PERFECT DAYS(2023年製作の映画)
4.3
ミニマルな生活の反復の中で発生する差違にフォーカスした映画で真っ先に思い出してしまうシャンタル・アケルマン『ジャンヌ・ディエルマン…』では、反復による差違が主人公を狂わせていく刺激的で文学的な展開であるのに対し、本作では、差違は主人公・平山の生活にぽっと現れ、時に光を、時に影を落として過ぎ去っていく、そんな現象として描かれる。エンドロールの後に紹介される、一瞬の出来事である木漏れ日のような現象。
その現象は決してドラマチックに平山の人生を変えるなんてことはないけれど、平山の感情に少しずつ影響を与えていて、ふとした瞬間にクラッシュする。それがあのラストシーン。ニーナ・シモン"feeling good"をBGMに役所広司が魅せる泣き笑いの絶妙な表情。この表情を真正面からアップで捉えたロングショットが、この映画の全てを物語っている。人生における光と影、ささやかな日々の喜びと消せない過去の悲哀。妹や姪との再会で後ろ暗い過去の記憶、悔恨、やりきれなさが去来するも、それでも今の生活を笑って生きていきたい、という感情の表れか。
このシーンはあまりに象徴的で綺麗するぎるきらいもあるけれど、役所広司の素晴らしい演技も相まって心に染みる最高のシーンだった。平山にとってカセットテープとして大切に所有しているfeeling goodは、たぶん過去の大切な想い出とリンクしているのだろうが、私も今後feeling goodを聞いたらこの最高のシーンがフラッシュバックする身体になった気がする。
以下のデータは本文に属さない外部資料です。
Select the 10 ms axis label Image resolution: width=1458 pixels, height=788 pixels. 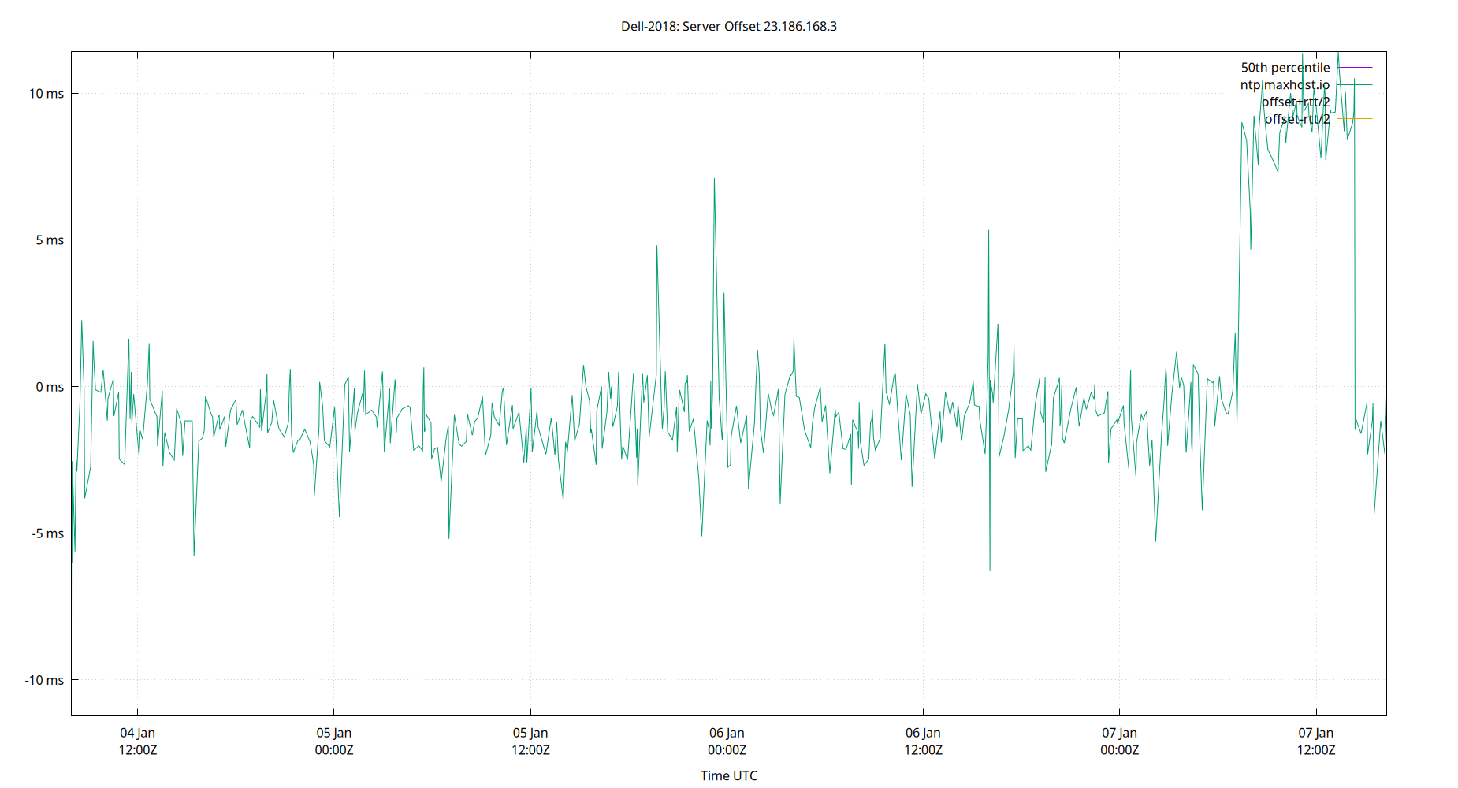[47, 93]
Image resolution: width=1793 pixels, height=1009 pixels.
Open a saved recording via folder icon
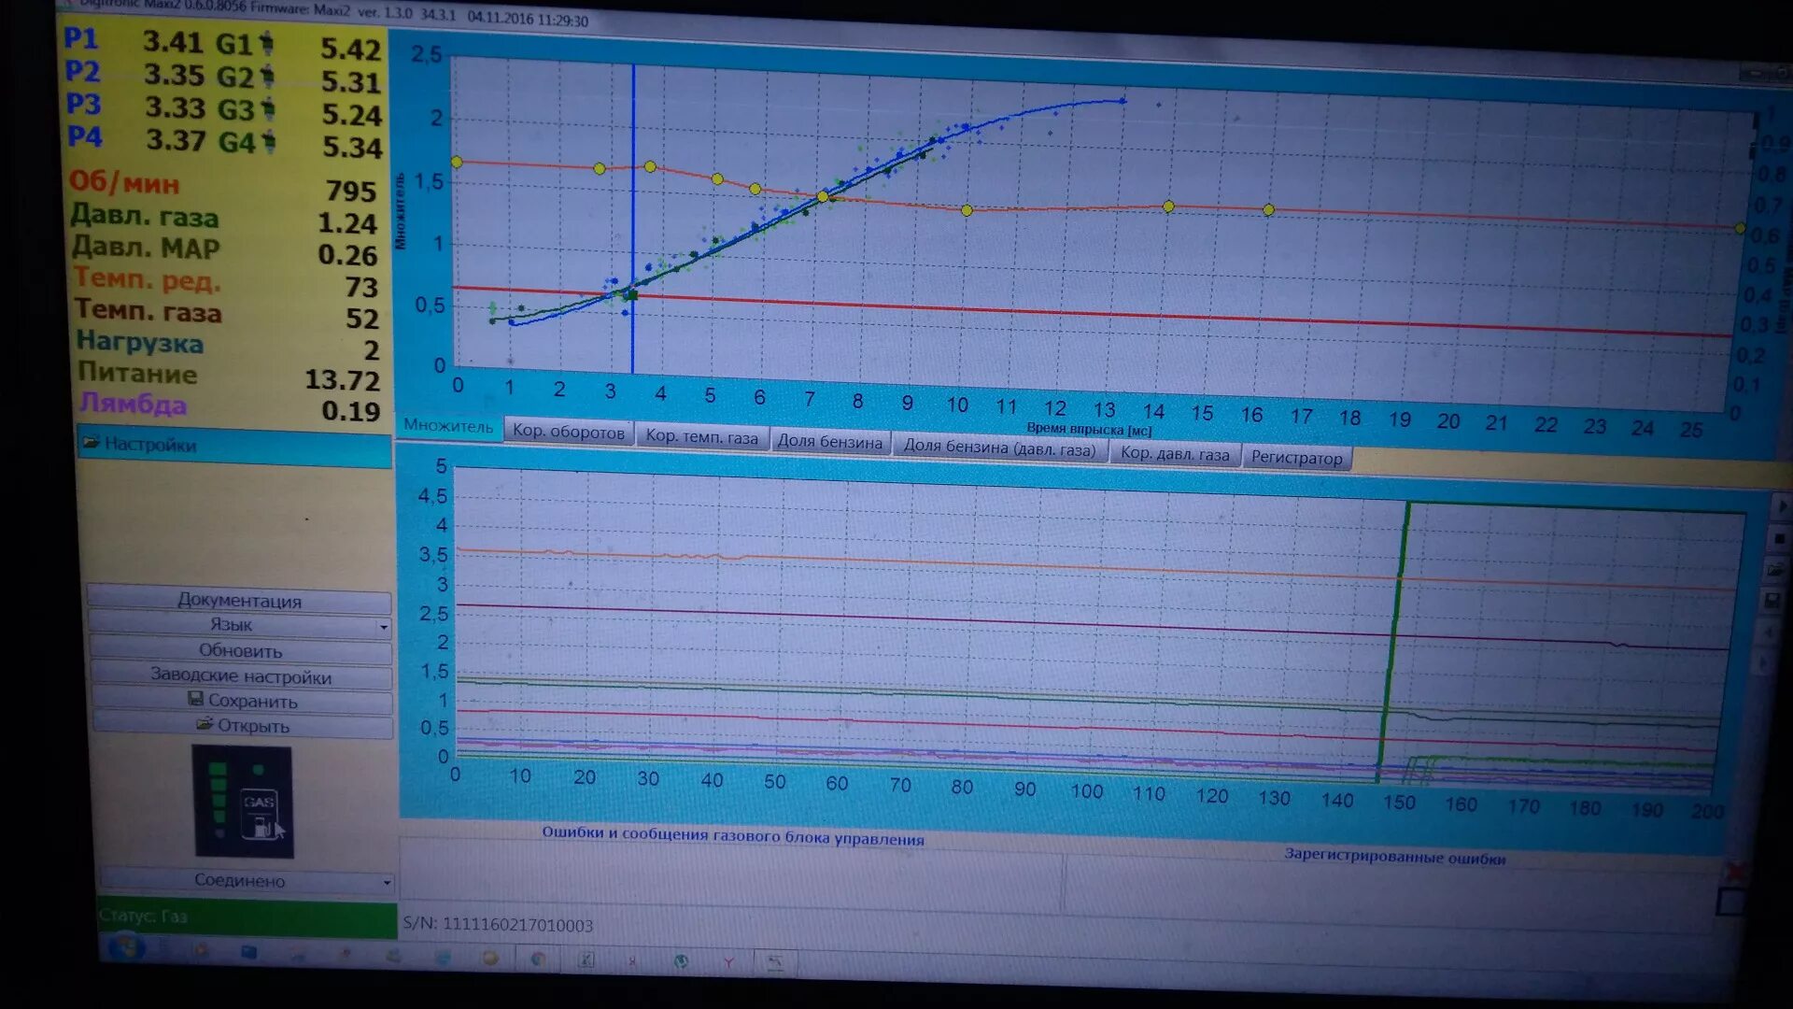click(x=1776, y=571)
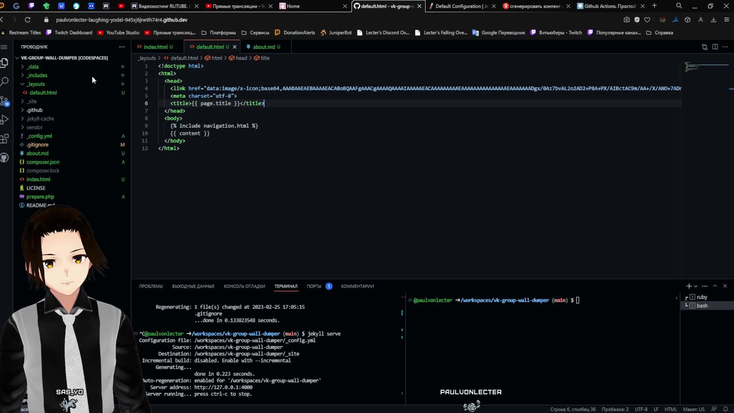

正直、シンプルな構造のくせして実は視覚的聴覚的情報量が多く全てを書ききれない作品である。平山が好む音楽、小説のチョイス、日本の都会人にとって憂鬱な朝の通勤を短いロードムービーかのごとく仕上げてしまう監督の手腕、平山が出会う個性的な人々、役者のチョイス(田中ミン、石川さゆり、ワンカットだけ境内で猫と戯れる研ナオコの存在感)等々。

あとは、平山の家の植物を育てている部屋のライトの色味が浮いていてずっと違和感。古い木造アパートと質素な暮らしに似つかわしくない妖しげな紫色。ことあるたびに映される東京の中心的シンボル・スカイツリーのライトアップとリンクして、社会において周縁的な描写をされてしまう平山の仕事、生活にスポットを当てる効果はあるのかも。

ヴェンダース監督は今回万人が共感できるストーリーづくりと人物造形に成功したが、同時に、自分の好きな音楽、文学、日本文化、東京の街並みをフェティッシュに映像に散りばめるバランス感覚もとても優れている。